Esses aspectos históricos são importantes para colocar a Bíblia em um contexto: de um livro que não nasceu pronto, mas que foi construído em um longo e complexo processo, até que se tornou objeto de culto. E é exatamente isso que move o autor do Projeto de Lei 2/2019: a bibliolatria. O livro se torna um artefato sacrossanto que não pode ser questionado, sob pena de o ofensor ser punido severamente. No caso, sanções penais seriam aplicadas pela lei brasileira. 

Na Idade Média, atitudes que ofendessem a honra da Igreja eram respondidas com tortura e fogueira. Em nosso tempo, não se podendo impor fogueiras reais, erigem-se as simbólicas. O PL do deputado Pastor Sargento Isidório vai um pouco além: penaliza na forma da lei quem, de acordo com sua proposta, falar de modo diferente daquele consagrado por confissões religiosas.

É preciso ser dito que essa atitude de resguardar a “verdade” é bem antiga, data do século 2 d.C. Os chamados Pais da Igreja começaram a denunciar obras que consideravam apócrifas, porque contrariavam coisas que os textos apostólicos (os que entraram no Novo Testamento) ensinavam. Por conta disso, muitas obras foram queimadas e proscritas. 

Em 1945, um conjunto de obras foi descoberto, por pesquisadores arqueólogos, em Nag Hammadi, Alto Egito, desvelando um Cristianismo plural, que alguns dizem ser gnóstico, e que ficou oculto justamente por causa da perseguição a esse material. Isso não é teoria da conspiração; é um fato histórico. 

As autoridades cristãs eclesiásticas sempre se portaram com mais intolerância do que o povo. Logo, o que o Pastor Sargento, que também é deputado federal, propõe, está na linha mais ortodoxa do Cristianismo. Uma ortodoxia que matou, perseguiu, queimou e destruiu comunidades inteiras, como os Cátaros, todo um segmento social, como os judeus, e implementou um banho de sangue na Palestina durante as Cruzadas. Talvez, no tempo em que religião e Estado seguiam juntas, isso pudesse ser considerado adequado. Talvez. Porém, não cabe no atual momento, no qual a Constituição brasileira garante liberdade de expressão junto com a liberdade religiosa e que a religião cristã não é oficial no país. 

Circunscrever uma obra universal a um grupo específico, mesmo que a intenção seja boa (não é!), torna o livro uma “caixa-preta”. Quem será o guardião para afirmar que alguém está saindo do ponto? 

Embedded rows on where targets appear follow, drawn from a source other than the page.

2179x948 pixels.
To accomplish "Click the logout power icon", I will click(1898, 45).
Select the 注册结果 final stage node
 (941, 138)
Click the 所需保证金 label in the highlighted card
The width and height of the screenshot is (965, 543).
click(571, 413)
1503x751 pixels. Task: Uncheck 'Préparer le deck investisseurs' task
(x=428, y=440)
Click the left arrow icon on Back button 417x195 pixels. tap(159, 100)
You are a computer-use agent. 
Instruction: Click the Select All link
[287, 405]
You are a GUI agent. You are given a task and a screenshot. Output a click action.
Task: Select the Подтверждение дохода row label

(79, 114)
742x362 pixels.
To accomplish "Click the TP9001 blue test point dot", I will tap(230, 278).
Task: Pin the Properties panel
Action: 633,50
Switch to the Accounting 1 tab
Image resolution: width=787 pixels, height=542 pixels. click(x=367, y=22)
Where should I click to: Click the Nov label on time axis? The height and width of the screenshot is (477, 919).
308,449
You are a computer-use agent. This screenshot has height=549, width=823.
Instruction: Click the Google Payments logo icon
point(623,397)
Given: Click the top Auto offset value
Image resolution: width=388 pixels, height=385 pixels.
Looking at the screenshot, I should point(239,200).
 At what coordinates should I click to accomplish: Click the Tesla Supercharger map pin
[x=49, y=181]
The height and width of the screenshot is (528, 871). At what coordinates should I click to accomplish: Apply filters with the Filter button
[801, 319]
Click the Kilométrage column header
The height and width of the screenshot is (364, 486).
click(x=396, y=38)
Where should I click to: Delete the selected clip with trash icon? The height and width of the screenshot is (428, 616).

No bojo da proposta está um elemento homofóbico: o medo do movimento LGBTQIA+ produzir sua própria versão da Bíblia, em que seria eliminada a proibição da homossexualidade, em oito (!) passagens, de 35.527 versículos que a compõem. Entretanto, e depois? Se um religioso não gostar de uma pesquisa acadêmica que trabalhe o texto bíblico e use o termo Bíblia, o pesquisador será preso? As novas maneiras de ler a Bíblia, inclusive entre católicos e protestantes, também serão alvo dessa “guerra santa”? 

O pedido de urgência da proposta não passou. Nesse caso ela terá que passar por comissões e, quem sabe, morra ali mesmo. Ainda assim, a conclusão a que se chega é que silenciar vozes dissonantes é anular justamente o que tornou a Bíblia possível. A maior contradição que se pode ter em relação a esse livro.

Marcelo da Silva Carneiro é Doutor em Ciências da Religião (UMESP-SP), com estágio pós-doutoral na mesma área. Especialista em exegese bíblica e pesquisa sobre o Cristianismo Primitivo. Líder do Grupo de Pesquisa Rastros – Estudos de Memórias e Tradições Cristãs e Judaicas (CNPq).